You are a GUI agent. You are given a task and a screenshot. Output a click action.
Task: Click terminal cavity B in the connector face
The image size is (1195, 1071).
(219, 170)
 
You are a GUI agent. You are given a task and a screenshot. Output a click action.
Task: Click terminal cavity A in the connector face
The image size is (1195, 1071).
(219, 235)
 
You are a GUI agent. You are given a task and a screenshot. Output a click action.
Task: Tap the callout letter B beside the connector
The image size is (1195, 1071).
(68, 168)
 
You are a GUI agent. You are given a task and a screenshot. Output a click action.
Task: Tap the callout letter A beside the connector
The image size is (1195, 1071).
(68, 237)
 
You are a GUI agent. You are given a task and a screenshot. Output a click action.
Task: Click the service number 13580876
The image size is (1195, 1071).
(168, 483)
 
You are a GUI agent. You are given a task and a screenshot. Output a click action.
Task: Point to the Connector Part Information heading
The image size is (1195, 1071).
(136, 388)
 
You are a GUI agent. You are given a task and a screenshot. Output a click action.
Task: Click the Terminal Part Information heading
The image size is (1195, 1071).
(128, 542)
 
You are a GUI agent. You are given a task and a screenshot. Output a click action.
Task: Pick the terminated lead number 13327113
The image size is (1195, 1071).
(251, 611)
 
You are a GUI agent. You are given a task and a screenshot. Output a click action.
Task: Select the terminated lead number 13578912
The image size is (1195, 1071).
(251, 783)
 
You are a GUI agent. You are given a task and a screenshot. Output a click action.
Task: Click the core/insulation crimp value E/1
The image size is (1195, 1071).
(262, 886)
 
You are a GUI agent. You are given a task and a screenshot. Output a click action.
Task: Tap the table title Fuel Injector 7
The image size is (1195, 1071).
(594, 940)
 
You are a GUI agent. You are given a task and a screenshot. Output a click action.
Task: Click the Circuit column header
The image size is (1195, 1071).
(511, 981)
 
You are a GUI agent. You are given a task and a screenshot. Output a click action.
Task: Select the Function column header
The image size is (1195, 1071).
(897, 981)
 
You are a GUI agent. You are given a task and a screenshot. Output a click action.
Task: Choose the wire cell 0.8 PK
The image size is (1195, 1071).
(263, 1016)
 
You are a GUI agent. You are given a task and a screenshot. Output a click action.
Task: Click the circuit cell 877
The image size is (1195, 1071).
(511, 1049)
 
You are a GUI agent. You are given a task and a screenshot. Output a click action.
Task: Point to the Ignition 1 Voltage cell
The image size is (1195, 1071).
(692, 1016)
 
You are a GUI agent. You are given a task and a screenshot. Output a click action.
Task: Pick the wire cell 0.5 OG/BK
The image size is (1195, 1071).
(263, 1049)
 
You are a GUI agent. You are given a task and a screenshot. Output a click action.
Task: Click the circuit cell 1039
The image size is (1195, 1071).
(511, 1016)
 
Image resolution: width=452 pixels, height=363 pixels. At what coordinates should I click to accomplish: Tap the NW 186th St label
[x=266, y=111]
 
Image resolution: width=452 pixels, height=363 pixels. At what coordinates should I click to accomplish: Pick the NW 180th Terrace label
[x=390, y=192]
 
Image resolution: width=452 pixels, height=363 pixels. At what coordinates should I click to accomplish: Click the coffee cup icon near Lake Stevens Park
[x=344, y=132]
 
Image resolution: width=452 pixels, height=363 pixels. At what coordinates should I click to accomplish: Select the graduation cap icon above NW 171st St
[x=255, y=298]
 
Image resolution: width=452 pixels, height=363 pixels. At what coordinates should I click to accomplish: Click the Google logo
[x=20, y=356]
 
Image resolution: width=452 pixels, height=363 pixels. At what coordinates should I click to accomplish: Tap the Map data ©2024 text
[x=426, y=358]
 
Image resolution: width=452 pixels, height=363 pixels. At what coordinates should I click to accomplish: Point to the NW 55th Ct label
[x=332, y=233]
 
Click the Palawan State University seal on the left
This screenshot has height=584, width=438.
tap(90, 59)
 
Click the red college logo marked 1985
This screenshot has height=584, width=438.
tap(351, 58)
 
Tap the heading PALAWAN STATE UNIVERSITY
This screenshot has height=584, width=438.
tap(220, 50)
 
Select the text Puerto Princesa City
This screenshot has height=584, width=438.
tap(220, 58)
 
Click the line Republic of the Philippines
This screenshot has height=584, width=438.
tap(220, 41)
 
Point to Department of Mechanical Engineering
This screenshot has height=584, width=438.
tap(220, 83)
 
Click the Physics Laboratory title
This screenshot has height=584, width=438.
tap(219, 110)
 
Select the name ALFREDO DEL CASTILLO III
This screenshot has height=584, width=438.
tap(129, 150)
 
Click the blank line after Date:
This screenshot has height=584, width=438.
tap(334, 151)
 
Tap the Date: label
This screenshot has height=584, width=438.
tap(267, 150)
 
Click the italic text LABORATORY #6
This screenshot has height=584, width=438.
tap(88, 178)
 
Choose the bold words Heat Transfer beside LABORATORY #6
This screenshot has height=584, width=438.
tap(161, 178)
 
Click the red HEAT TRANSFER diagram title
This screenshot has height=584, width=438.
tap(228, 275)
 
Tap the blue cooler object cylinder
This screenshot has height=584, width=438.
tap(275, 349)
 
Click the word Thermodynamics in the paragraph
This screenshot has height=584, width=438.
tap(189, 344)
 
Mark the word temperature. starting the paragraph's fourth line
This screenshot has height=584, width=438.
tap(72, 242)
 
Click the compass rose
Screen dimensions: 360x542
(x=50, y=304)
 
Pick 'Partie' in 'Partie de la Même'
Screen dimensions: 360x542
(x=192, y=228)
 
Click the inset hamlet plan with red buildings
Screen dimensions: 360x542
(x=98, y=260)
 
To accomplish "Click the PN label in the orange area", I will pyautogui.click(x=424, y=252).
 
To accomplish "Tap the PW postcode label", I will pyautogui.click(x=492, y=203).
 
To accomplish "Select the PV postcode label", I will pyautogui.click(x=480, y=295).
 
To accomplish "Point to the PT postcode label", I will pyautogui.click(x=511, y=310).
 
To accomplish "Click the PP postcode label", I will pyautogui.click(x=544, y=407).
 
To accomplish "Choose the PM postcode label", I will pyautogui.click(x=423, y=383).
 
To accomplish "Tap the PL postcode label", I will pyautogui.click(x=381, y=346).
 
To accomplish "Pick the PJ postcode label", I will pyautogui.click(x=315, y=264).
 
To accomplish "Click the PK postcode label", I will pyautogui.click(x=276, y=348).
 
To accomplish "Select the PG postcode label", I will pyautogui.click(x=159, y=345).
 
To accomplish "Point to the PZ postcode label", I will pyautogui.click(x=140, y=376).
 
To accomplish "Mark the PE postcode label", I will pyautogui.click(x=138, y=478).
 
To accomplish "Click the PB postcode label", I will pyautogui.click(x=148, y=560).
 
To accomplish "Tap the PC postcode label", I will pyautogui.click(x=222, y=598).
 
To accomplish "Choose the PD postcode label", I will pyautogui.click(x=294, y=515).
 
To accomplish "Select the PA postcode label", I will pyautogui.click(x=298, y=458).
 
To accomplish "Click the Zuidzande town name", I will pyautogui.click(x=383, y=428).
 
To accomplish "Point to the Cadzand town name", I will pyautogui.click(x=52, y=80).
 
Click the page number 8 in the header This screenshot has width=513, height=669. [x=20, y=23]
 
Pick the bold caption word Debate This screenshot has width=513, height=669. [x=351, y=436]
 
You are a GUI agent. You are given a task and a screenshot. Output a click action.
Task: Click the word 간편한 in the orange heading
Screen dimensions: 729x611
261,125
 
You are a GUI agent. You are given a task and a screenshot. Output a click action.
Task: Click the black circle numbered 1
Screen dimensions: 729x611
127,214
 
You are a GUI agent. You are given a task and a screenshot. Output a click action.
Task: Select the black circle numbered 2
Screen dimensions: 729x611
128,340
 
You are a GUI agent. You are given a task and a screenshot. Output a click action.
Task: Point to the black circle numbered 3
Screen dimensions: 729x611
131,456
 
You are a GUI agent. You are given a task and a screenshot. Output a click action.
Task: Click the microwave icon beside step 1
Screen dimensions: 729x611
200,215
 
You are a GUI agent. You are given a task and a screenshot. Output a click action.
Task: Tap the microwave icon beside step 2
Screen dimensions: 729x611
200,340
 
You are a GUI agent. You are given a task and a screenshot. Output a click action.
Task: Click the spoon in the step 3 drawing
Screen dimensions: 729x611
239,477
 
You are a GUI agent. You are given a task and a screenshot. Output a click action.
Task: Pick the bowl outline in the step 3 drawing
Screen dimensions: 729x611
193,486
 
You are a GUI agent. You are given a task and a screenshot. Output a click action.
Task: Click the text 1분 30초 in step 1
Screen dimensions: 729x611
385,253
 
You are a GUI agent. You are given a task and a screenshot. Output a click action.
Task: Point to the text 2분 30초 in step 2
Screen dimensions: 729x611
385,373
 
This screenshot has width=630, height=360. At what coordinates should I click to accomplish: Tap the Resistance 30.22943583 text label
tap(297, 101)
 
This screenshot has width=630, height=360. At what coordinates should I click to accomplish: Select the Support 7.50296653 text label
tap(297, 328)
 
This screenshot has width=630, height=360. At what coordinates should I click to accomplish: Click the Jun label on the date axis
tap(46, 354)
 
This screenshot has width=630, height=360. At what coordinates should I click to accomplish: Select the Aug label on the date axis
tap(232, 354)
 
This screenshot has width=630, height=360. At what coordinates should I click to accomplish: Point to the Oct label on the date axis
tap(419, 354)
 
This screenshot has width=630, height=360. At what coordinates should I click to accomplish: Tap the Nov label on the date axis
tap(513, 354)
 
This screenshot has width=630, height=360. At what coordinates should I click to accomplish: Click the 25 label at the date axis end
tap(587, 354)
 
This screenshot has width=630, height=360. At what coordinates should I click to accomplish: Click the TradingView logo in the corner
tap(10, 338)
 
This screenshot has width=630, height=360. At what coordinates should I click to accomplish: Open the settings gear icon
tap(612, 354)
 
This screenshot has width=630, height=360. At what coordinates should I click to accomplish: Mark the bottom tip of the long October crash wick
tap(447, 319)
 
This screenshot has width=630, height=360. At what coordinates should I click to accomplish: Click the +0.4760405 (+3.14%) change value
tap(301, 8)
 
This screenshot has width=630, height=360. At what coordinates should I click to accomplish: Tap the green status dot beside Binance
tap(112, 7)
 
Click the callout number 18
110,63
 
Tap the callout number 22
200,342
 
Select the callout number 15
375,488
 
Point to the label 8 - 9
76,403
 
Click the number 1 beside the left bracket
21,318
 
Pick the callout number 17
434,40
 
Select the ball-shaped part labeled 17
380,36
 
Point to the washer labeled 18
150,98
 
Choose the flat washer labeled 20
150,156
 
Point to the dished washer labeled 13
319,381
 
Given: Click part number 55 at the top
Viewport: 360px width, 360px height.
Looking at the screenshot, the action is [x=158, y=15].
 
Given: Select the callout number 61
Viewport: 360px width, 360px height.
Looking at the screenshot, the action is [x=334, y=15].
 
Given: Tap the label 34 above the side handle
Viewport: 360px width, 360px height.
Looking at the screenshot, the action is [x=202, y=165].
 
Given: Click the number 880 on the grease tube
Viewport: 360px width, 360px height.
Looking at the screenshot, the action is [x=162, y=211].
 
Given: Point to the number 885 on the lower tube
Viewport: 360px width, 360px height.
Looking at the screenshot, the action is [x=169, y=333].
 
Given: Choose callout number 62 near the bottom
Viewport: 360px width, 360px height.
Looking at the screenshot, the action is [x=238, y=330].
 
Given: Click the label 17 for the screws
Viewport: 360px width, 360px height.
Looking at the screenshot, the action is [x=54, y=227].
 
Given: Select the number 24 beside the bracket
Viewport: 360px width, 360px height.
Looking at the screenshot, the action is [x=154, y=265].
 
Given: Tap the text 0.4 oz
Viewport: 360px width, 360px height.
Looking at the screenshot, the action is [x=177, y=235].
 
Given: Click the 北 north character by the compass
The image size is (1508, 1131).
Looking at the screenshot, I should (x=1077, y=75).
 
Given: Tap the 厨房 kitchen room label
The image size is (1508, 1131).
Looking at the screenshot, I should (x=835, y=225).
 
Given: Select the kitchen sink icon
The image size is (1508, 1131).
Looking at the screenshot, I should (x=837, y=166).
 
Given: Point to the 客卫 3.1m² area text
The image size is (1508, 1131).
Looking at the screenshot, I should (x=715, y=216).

::::::

• CHALLENGE
Put the lines from the one containing "186th St label" through the one containing "tap(90, 59)" in the entries above into a Markdown table. Use the columns Row and Line, numbering each line and leaving out blank lines.

• THE REPLY
| Row | Line |
|---|---|
| 1 | Image resolution: width=452 pixels, height=363 pixels. At what coordinates should I click to accomplish: Tap the NW 186th St label |
| 2 | [x=266, y=111] |
| 3 | Image resolution: width=452 pixels, height=363 pixels. At what coordinates should I click to accomplish: Pick the NW 180th Terrace label |
| 4 | [x=390, y=192] |
| 5 | Image resolution: width=452 pixels, height=363 pixels. At what coordinates should I click to accomplish: Click the coffee cup icon near Lake Stevens Park |
| 6 | [x=344, y=132] |
| 7 | Image resolution: width=452 pixels, height=363 pixels. At what coordinates should I click to accomplish: Select the graduation cap icon above NW 171st St |
| 8 | [x=255, y=298] |
| 9 | Image resolution: width=452 pixels, height=363 pixels. At what coordinates should I click to accomplish: Click the Google logo |
| 10 | [x=20, y=356] |
| 11 | Image resolution: width=452 pixels, height=363 pixels. At what coordinates should I click to accomplish: Tap the Map data ©2024 text |
| 12 | [x=426, y=358] |
| 13 | Image resolution: width=452 pixels, height=363 pixels. At what coordinates should I click to accomplish: Point to the NW 55th Ct label |
| 14 | [x=332, y=233] |
| 15 | Click the Palawan State University seal on the left |
| 16 | This screenshot has height=584, width=438. |
| 17 | tap(90, 59) |